*Provided material*:

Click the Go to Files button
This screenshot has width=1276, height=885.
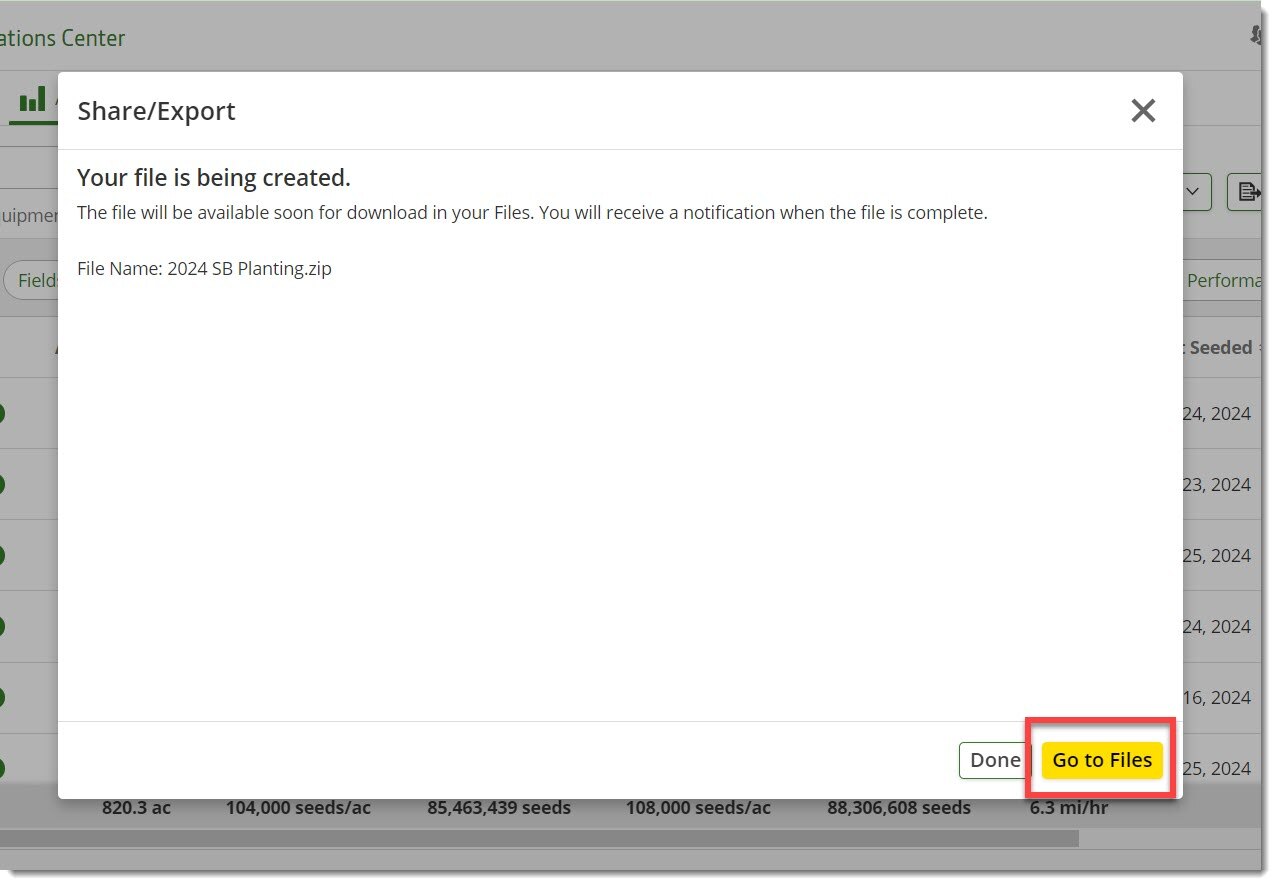point(1101,760)
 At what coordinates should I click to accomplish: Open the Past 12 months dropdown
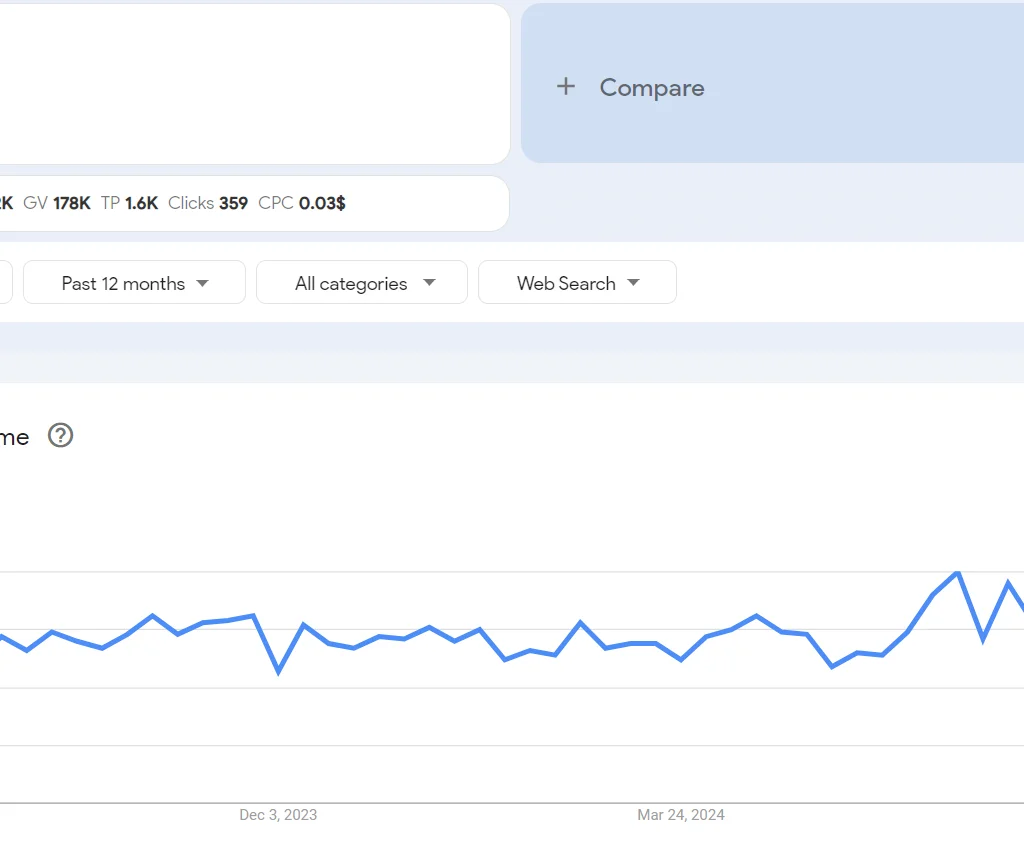tap(133, 282)
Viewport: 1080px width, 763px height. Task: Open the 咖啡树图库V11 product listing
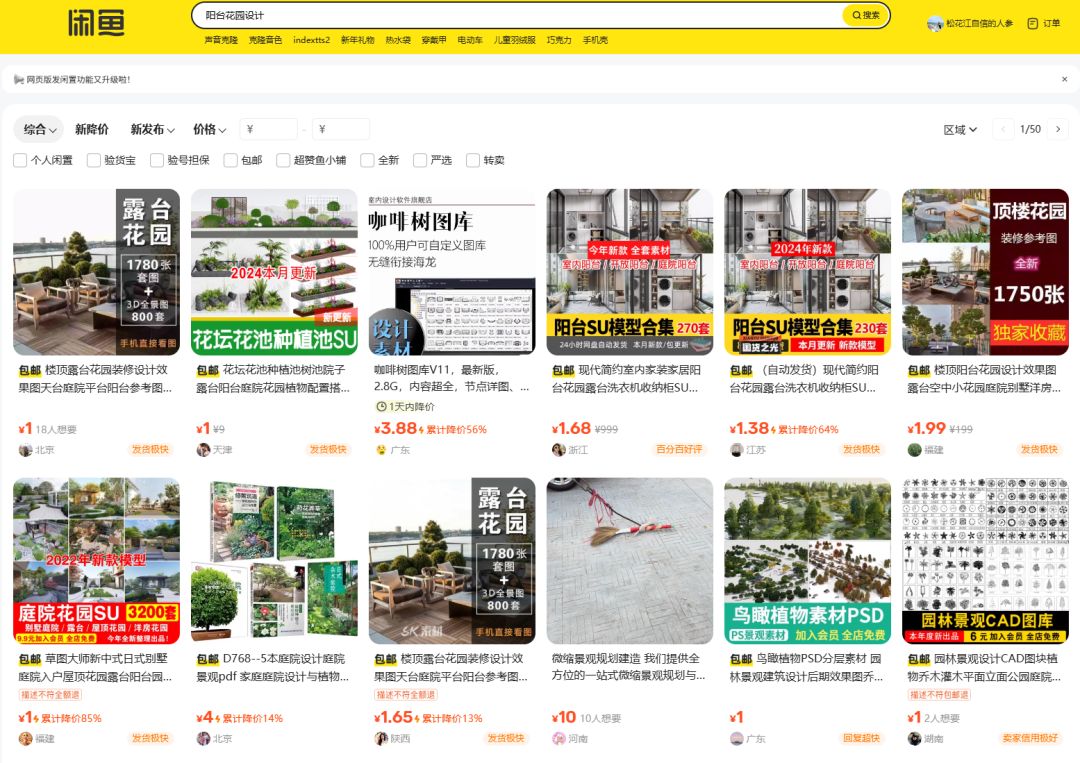(x=452, y=271)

*What is expected*: Transcribe the entries above verbatim, excluding any image.

*Result of the exercise*:
Click the Go to Files button
This screenshot has width=1276, height=885.
point(1101,760)
 At what coordinates should I click to accomplish: Open the Past 12 months dropdown
tap(133, 282)
Viewport: 1080px width, 763px height. Task: Open the 咖啡树图库V11 product listing
(x=452, y=271)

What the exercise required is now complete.